Debates
O que você faz quando ninguém te vê fazendo?
Da Redação | 11 de junho de 2020 - 02:14

Por Letícia Sugai
Imagine que você pudesse fazer suas compras, abastecer seu
carro e inúmeras outras atividades cotidianas sem interagir com ninguém. Você
escolhe, você paga e, se necessário, leva o troco. Tudo isso com autonomia
total para declarar o valor da compra que quisesse ou devesse. Porque há a confiança
de que nem você, nem ninguém, teria um comportamento que não fosse o correto.
Uma realidade assim pode parecer fantasiosa se considerarmos
que, todos os dias, nos deparamos com diversos desvios de conduta. Estamos
acostumados a conviver com os sérios prejuízos que esses ilícitos causam para a
sociedade e com o desequilíbrio que geram na nossa economia.
No Brasil, nunca discutimos tanto a respeito de
transparência. Com isso, o tema da moda hoje não poderia ser outro: compliance.
Você já ouviu falar a respeito?
Compliance quer dizer “fazer a coisa certa mesmo quando
ninguém está olhando”. É um termo estrangeiro que, literalmente, significa
“cumprir”. Tratamo-lo também como conformidade ou integridade. Na prática, é
quando atitudes, crenças e comportamentos são combinados para agrupar normas,
manter uma conduta ética e, assim, prevenir desvios de conduta.

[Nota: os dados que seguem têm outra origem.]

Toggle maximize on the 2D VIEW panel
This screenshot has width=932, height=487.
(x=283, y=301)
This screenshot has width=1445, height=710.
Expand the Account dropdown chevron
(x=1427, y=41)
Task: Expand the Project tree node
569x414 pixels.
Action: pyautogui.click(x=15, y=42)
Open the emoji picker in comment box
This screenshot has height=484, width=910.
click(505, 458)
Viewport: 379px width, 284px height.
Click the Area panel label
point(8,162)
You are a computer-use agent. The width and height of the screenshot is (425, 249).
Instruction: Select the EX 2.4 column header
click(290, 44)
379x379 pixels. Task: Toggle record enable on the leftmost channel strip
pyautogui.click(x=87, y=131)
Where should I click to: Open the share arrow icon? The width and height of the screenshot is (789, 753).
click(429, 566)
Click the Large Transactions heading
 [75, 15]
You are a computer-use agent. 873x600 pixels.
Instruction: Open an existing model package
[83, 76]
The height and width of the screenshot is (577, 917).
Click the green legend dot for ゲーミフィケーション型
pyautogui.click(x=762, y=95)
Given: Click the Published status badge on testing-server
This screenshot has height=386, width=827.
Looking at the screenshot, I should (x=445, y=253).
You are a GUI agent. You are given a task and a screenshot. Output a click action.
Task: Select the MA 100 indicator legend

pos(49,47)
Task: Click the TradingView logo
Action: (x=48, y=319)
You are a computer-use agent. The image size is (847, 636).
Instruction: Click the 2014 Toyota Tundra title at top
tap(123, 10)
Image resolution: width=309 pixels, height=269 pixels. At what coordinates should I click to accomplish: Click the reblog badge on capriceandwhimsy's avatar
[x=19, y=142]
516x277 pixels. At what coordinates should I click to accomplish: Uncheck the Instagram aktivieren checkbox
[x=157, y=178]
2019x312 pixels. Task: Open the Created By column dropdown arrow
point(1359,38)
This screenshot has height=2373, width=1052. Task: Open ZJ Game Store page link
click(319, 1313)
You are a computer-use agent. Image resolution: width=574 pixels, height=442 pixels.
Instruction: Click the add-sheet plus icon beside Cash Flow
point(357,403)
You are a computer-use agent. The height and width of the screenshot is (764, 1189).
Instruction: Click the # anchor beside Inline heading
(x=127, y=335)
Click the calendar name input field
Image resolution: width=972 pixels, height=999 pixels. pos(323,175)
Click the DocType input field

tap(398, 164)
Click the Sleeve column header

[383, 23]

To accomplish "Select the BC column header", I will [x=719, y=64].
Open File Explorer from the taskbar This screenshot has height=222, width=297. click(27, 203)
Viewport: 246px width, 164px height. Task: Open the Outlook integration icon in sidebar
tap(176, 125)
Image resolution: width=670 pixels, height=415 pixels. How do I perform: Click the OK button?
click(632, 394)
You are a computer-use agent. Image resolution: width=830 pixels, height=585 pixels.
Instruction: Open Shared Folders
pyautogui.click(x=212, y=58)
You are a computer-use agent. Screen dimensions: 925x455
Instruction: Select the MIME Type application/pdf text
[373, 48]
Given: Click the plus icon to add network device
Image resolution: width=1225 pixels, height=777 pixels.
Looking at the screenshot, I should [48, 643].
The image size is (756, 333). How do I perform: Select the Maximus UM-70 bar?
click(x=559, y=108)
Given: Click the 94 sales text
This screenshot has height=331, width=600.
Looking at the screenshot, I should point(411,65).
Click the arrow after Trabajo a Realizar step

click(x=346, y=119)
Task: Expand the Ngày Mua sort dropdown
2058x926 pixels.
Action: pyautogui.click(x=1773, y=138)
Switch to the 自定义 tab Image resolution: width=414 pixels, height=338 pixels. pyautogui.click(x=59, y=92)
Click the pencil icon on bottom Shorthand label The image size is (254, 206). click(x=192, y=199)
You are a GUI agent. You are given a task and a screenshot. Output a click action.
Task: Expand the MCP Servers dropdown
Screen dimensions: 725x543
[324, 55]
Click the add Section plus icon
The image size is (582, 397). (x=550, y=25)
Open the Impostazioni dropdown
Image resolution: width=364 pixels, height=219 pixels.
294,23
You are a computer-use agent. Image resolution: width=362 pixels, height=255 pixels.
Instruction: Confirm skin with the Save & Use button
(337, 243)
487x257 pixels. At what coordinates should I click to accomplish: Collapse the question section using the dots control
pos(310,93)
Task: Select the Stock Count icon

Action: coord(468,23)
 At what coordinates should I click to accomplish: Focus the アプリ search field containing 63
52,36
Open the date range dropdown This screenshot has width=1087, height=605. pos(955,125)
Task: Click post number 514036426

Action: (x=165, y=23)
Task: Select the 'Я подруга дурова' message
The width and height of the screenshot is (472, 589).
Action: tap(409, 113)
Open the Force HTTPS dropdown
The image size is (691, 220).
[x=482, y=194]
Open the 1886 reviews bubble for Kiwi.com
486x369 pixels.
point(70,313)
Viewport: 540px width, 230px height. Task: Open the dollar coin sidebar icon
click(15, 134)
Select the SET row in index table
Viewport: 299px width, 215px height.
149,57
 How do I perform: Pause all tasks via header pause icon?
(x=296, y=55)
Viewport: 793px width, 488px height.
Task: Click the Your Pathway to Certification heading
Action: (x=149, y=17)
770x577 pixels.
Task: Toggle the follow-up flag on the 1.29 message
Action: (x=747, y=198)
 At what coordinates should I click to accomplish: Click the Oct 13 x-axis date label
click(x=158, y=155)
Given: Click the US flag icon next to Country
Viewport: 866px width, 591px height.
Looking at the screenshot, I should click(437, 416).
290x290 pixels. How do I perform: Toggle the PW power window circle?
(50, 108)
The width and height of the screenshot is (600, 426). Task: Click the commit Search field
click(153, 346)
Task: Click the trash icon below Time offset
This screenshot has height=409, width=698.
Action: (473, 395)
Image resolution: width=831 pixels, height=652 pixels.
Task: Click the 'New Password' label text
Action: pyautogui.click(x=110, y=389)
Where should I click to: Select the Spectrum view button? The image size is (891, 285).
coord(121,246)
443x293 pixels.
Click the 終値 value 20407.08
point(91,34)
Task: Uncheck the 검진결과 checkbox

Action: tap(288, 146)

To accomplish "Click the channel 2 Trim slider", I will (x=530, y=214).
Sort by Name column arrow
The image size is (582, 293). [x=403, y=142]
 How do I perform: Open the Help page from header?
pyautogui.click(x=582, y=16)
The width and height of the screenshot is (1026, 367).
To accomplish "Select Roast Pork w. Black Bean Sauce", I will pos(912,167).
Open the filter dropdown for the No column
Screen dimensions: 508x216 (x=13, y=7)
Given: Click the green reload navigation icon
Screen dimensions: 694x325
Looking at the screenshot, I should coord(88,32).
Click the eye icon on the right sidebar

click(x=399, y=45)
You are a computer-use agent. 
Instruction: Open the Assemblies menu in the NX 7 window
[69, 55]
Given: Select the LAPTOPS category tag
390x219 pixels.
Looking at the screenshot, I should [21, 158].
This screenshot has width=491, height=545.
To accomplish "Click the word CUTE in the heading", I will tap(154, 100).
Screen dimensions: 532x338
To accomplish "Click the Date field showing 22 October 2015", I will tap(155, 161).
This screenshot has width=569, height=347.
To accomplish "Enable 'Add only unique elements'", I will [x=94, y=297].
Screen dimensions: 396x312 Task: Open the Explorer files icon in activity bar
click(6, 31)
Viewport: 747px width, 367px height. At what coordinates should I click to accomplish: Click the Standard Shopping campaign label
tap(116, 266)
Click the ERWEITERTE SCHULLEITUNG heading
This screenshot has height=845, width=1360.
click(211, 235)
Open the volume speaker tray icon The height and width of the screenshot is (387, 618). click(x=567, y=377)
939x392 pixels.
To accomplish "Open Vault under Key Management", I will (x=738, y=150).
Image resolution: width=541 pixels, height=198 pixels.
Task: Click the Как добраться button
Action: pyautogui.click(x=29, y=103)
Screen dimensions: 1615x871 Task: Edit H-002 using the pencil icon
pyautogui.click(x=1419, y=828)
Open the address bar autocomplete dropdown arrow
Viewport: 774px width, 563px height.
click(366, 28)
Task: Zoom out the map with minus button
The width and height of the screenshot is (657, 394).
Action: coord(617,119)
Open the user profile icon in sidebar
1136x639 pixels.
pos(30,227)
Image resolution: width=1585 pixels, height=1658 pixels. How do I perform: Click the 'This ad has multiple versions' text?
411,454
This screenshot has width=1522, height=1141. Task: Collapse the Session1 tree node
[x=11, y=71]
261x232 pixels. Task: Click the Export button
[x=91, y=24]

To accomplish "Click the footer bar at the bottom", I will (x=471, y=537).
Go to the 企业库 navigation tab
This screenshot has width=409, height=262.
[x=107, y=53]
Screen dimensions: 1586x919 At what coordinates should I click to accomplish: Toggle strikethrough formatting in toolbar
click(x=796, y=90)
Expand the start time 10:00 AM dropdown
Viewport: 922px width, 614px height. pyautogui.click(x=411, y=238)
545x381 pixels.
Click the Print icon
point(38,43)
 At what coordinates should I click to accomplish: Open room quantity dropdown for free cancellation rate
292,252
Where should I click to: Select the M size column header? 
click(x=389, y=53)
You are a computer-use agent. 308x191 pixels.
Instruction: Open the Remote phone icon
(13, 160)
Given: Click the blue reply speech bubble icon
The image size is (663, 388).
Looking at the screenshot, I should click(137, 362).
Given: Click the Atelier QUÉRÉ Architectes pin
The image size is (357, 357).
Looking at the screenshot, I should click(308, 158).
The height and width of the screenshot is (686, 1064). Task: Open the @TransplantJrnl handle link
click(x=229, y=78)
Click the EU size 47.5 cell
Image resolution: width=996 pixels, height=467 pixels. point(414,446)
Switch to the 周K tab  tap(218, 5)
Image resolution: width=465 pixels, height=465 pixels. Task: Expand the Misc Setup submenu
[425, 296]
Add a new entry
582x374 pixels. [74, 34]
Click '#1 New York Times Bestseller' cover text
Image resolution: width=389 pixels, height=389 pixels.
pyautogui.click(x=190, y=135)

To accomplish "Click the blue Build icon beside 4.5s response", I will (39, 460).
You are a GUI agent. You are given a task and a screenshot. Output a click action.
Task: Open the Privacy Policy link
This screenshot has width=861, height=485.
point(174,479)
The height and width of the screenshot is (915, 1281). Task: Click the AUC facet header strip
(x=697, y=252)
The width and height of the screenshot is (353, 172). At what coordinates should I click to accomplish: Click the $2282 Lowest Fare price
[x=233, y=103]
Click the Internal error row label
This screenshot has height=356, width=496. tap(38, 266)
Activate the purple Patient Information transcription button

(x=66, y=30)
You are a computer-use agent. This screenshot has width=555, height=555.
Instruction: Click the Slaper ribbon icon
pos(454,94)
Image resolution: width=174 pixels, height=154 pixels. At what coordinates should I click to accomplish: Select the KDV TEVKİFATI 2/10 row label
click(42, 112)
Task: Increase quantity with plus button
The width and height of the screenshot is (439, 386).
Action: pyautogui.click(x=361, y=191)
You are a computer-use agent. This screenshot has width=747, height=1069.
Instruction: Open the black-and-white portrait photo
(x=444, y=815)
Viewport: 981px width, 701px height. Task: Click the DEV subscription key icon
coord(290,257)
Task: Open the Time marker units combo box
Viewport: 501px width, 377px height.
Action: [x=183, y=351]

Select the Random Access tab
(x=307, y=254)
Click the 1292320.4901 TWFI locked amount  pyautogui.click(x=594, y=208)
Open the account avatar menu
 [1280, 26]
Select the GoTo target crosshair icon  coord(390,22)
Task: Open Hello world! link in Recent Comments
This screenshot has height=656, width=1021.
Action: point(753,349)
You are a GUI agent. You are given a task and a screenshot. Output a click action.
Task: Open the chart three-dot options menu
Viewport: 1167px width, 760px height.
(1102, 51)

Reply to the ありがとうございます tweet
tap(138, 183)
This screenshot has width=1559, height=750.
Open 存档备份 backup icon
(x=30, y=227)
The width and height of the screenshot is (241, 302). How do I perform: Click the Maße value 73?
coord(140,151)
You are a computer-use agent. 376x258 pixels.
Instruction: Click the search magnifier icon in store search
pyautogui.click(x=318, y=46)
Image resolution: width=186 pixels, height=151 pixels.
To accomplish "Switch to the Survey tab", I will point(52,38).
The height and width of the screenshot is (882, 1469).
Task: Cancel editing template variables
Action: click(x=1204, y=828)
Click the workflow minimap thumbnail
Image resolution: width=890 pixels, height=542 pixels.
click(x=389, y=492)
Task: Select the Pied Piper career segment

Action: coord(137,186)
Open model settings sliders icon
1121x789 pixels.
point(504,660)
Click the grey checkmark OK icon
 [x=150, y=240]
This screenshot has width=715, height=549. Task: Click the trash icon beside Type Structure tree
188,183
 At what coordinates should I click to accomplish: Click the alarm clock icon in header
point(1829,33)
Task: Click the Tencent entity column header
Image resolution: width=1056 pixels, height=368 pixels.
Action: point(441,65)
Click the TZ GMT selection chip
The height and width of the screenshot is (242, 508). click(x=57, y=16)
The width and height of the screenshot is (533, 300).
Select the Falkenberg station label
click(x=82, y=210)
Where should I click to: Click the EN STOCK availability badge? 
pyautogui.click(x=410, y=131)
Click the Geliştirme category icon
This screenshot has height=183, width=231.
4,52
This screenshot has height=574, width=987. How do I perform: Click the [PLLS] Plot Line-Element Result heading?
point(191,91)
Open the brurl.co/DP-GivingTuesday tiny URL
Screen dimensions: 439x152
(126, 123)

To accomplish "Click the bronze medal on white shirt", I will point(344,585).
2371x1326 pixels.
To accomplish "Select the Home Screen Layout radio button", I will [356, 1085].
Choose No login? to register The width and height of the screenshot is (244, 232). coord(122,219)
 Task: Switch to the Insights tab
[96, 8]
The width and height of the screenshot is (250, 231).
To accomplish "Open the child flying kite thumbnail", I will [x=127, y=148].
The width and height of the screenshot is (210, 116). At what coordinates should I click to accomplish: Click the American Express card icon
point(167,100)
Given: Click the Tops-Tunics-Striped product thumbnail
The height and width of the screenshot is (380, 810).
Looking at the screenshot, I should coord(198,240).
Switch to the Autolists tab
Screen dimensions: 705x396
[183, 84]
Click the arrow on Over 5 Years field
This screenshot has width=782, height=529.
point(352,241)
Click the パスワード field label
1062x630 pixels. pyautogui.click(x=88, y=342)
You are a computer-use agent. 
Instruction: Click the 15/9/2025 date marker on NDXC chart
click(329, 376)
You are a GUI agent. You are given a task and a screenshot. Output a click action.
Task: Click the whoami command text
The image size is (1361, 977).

Você sabia que até 5% do faturamento de qualquer negócio é
perdido com fraudes? Ocorrem, segundo dados da consultoria KPMG, em 66% dos
casos motivados por ganho financeiro pessoal e por cobiça, em 27% deles porque
houve vontade ou porque o fraudador entendeu que podia e em 13% por influência
da cultura organizacional.
Atitudes assim, que ocorrem no secreto, somadas geram
prejuízos assustadores. Hoje, de acordo com relatório da FIESP, 2,3% de toda a
riqueza gerada no país vai parar no bolso de corruptos. Algo em torno de R$ 220
bilhões por ano. O montante corresponde a 30 vezes o orçamento de 2019 para a
Educação no estado do Paraná.
Então, se as boas práticas são saudáveis para as
organizações e para a sociedade, por que elas não são automaticamente adotadas
por todos?
Mexer na cultura das pessoas é colocar sob perspectiva um conjunto
de elementos intrínsecos a cada indivíduo, jogando luz em comportamentos
rotineiros que acabam desenhando a identidade de um grupo. A partir daí, será
preciso cavar para encontrar a raiz, revolvendo na terra – e nem todo mundo
gosta de ter seu jardim bagunçado.
Mais de 80% dos brasileiros acham que pessoas comuns podem
combater a corrupção de acordo com uma pesquisa realizada pela Transparência
Internacional. E como brasileiros, somos cordiais. Por isso, tendemos a ser
avessos a um sistema que pareça burocrático.
A sociedade se constrói com as ações cotidianas de todos os seus membros. Mais do que grandes momentos históricos, são os dias comuns que definem a realidade de um país. A postura ética não é uma denominação que pode ser adotada de uma vez e para sempre, ela precisa ser renovada todos os dias e perante todas as tentações e racionalizações.
Letícia Sugai é sócia das empresas Veritaz e Gordion. É
presidente do Instituto Paranaense de Compliance (IPACOM) e criadora do
Movimento “Integridade sempre vale a pena”.